-3

so basically I have two separate groups within a data frame: I have a names of locations and the associated latitude and longitude ranges, and then I have a list of exact lat and long values. What I want to do is for each EXACT lat/long pair, iterate through the lat/long RANGE to see if the pair falls within the range. If it does, I want to write the name of the location next to the lat/long pair.

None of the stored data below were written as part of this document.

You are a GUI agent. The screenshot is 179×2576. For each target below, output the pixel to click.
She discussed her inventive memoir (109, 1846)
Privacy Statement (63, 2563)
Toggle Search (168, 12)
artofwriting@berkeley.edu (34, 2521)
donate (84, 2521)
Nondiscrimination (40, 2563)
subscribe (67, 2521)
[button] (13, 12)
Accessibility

So, my code DOES work. However, it takes about 40 minutes to run though. I don't know if this is normal or if I'm doing this in a terribly structured/inefficient way. Any thoughts and input would be creatively appreciated!

for (x in 1:35274) {
  lat = test[x,9]
  long = test[x,10]
  for (y in 1:1198) {
    if ((((test[y,3] <= lat) & (lat <= test[y,2])) &
         ((test[y,4] <= long) & (test[y,5] >= long))) == TRUE)
      test[x,12] <- test[y,1]
  }
}
Jaap
  • 81,064
  • 34
  • 182
  • 193
Jennifer
  • 23
  • 3
  • 1
    Read http://www.burns-stat.com/pages/Tutor/R_inferno.pdf You should be able to get rid of most loops. – RockScience Jan 28 '16 at 03:38
  • Can you edit with the results of `dput` on a representative sample data set? And yes, these loops are unnecessary. Vectorize; it's the R way. – alistaire Jan 28 '16 at 03:42
  • looks like you dont even need to loop over y, just do all the y rows at once – rawr Jan 28 '16 at 04:14
  • 3
    I suspect that findINterval would be very useful but for this sort of question I don't build example datasts ... that is _your_ responsibility! – IRTFM Jan 28 '16 at 04:35
  • 2
    Please provide a _minimal, self contained_ example: see [**here**](http://stackoverflow.com/help/mcve) and [**here**](http://stackoverflow.com/questions/5963269/how-to-make-a-great-r-reproducible-example/5963610#5963610). – Henrik Jan 28 '16 at 07:16

1 Answers1

0

Basically, all you are doing here is selecting the first 35274 entries of test[,9] and test[,10], but you are doing it one value at a time. It's better to just do this all in one go:

n <- 1:35274
lat <- test[n,9]
long <- test[n,10]

Then, within your 35274 loops you do another 1198 loops, which is a lot of operations to run (42,258,252 loops!). This is probably where you're having some problems. This also seems like it is not achieving what you want. Basically, for any given x, if multiple y satisfy the conditions, only the last y will be written down and any y before that will be overwritten. In other words, if there are multiple locations that fall within the range of your lat/long, then only one will be written down.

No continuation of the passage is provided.